The plot was predictable where events were actual scenes being fully described rather than just being summarised, but overall it was just so boring to read. There are odd moments where the characters’ voice comes out, but mostly the whole book is just this bland summarising. A family member is very ill and spends several months in hospital -- summarised in three-quarters of a page. I’ve read so many refugee stories, from actual refugees. Humans of New York is a popular one which has ran quite a few, but there are numerous other blogs and places you can find stories compiled by people working in refugee camps, and even by refugees themselves. The BBC has also been filming real refugees on their travels. Every story is different. Every refugee, every family, has been through different things, different struggles, different miracles, and while the themes of their escape and how they had to live before they left and have lived along the way might be similar, that variety and individuality is ignored in books like this where everything millions have been suffering is wound up in the generic and stereotypical. And the most annoying thing is that Laird knows this, she’s been there, met them, talked with them, used bits of their stories in this book, and she even makes a comment about individualising people. But there is no substance to this book, no depth, no unpreachy/hamfisted emotion or character development.
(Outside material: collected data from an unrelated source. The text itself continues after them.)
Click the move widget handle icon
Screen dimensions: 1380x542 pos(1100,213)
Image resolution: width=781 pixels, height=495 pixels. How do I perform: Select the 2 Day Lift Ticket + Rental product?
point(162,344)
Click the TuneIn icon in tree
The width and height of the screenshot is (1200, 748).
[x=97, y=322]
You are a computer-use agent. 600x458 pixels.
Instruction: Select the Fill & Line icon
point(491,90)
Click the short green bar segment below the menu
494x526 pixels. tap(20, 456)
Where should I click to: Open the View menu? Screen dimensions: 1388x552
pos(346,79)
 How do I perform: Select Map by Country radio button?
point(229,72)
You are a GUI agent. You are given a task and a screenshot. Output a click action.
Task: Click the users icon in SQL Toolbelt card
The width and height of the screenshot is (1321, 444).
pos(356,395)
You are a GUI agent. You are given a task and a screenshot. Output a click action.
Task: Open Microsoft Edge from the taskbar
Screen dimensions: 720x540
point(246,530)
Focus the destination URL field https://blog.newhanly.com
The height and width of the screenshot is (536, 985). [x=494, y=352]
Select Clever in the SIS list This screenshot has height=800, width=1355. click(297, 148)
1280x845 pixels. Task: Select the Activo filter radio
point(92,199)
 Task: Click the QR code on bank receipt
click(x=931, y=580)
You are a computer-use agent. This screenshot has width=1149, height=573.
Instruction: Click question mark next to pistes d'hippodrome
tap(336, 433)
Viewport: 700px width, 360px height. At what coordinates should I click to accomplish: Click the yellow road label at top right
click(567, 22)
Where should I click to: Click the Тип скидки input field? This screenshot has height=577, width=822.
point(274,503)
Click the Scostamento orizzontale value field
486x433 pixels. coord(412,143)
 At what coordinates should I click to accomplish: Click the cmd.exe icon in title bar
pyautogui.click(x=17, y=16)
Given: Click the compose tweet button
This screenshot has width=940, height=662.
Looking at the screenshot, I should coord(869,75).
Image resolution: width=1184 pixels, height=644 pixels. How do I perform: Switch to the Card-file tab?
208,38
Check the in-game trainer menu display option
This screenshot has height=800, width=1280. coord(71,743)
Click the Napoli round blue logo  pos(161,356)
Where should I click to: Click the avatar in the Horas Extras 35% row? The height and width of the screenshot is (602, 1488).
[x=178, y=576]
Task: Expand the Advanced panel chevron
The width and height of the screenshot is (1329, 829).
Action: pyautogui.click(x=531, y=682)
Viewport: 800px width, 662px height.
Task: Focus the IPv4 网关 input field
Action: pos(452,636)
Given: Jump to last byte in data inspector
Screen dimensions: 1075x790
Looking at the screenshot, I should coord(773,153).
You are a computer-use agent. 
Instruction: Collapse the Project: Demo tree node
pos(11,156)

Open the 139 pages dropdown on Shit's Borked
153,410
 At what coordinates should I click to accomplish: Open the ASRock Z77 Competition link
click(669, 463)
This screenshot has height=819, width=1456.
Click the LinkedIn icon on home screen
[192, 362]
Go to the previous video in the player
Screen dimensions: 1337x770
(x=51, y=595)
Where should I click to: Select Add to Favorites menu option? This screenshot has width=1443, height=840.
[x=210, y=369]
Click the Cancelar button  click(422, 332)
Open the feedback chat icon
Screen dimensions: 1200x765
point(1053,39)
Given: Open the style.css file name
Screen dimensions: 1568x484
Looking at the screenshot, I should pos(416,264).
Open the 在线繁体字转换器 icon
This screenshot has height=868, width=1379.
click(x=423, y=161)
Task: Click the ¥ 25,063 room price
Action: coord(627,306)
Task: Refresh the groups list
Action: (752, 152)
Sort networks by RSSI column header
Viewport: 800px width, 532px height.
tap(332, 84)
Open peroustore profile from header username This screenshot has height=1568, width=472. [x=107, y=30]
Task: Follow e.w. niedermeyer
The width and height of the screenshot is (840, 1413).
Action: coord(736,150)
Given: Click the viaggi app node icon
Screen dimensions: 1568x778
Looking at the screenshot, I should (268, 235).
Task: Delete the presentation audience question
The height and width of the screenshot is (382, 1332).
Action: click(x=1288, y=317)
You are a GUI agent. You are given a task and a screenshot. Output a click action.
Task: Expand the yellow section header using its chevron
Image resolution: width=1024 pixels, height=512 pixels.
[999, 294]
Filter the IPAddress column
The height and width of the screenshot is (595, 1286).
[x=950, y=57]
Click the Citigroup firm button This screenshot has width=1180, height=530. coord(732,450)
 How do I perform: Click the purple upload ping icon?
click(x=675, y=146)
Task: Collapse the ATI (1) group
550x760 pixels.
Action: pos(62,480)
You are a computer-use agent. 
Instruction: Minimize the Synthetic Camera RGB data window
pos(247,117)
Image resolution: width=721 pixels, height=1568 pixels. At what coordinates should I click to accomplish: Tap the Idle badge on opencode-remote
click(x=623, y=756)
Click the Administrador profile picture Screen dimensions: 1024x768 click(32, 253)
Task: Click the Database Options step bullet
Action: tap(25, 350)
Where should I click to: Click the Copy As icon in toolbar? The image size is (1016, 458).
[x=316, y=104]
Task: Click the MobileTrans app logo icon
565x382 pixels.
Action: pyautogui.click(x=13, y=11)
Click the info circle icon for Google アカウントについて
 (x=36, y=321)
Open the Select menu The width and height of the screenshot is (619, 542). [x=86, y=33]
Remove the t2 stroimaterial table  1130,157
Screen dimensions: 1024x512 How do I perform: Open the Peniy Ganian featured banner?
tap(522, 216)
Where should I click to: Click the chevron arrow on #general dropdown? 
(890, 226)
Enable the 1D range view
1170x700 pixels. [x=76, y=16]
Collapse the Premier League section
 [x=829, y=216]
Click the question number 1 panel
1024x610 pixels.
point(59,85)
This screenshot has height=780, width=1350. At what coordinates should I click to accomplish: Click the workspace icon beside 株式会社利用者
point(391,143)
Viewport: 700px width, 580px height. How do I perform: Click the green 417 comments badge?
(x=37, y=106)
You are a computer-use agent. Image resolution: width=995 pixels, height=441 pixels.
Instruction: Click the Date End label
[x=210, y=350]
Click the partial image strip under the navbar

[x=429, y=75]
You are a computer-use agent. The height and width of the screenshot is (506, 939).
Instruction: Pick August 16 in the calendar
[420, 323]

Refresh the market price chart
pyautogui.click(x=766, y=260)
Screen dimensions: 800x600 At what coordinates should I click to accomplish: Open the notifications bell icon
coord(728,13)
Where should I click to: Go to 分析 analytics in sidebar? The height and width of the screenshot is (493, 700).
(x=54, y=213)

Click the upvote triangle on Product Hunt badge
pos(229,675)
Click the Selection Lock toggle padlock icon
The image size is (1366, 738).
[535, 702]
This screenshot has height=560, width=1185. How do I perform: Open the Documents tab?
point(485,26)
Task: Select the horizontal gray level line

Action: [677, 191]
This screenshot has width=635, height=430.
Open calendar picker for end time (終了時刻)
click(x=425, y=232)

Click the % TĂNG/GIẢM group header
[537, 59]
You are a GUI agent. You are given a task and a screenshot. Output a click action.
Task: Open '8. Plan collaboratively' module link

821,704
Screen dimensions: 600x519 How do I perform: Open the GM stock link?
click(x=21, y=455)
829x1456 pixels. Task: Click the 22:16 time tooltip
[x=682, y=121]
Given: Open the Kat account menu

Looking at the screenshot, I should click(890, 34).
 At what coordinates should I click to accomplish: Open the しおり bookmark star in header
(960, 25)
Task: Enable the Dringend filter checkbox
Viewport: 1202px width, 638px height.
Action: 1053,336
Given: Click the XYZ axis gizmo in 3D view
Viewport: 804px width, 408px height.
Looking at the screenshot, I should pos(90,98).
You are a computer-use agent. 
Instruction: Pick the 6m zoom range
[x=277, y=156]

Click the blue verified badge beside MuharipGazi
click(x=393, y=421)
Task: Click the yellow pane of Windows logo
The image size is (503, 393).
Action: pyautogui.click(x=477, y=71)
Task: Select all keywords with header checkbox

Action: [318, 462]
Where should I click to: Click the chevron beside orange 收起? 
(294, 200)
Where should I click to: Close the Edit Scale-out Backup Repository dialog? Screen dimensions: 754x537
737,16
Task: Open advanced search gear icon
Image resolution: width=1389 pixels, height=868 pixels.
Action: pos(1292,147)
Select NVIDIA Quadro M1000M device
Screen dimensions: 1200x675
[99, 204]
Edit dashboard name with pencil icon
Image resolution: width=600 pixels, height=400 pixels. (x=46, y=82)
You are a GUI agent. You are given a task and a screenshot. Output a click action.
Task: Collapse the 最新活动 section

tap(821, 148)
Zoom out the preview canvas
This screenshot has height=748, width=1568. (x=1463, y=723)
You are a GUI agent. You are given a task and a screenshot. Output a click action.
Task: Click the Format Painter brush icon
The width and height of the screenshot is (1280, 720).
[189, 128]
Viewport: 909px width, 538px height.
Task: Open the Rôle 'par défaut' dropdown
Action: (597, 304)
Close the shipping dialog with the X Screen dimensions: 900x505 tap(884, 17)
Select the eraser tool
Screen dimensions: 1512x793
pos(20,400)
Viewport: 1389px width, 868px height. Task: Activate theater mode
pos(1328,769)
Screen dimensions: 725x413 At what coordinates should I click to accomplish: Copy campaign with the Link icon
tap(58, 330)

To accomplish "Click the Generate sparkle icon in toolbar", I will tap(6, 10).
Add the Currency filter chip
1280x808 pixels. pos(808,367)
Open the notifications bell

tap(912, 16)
Please, please, just stop. If you’re going to write a book about people-groups you’re not a part of, especially those who are still suffering now, do those people the justice they need and deserve. I tired of this book at around the 16% mark, and kept reading only to see if it would improve. It didn’t, and I really hope this book goes back for some more drafts and better editing/research before it’s actually published. This book has potential but it needs much more time spent on it before it can really be the book I think Laird wants it to be. Laird can do so much better than this, I know she can. The world does not need any more of this kind of poorly written popular-issues fodder, especially not children. Children need books that make them think and feel, that expand their understanding of these real-world issues and lives, not books that stifle and patronise them with vague and generic, poorly-written pap.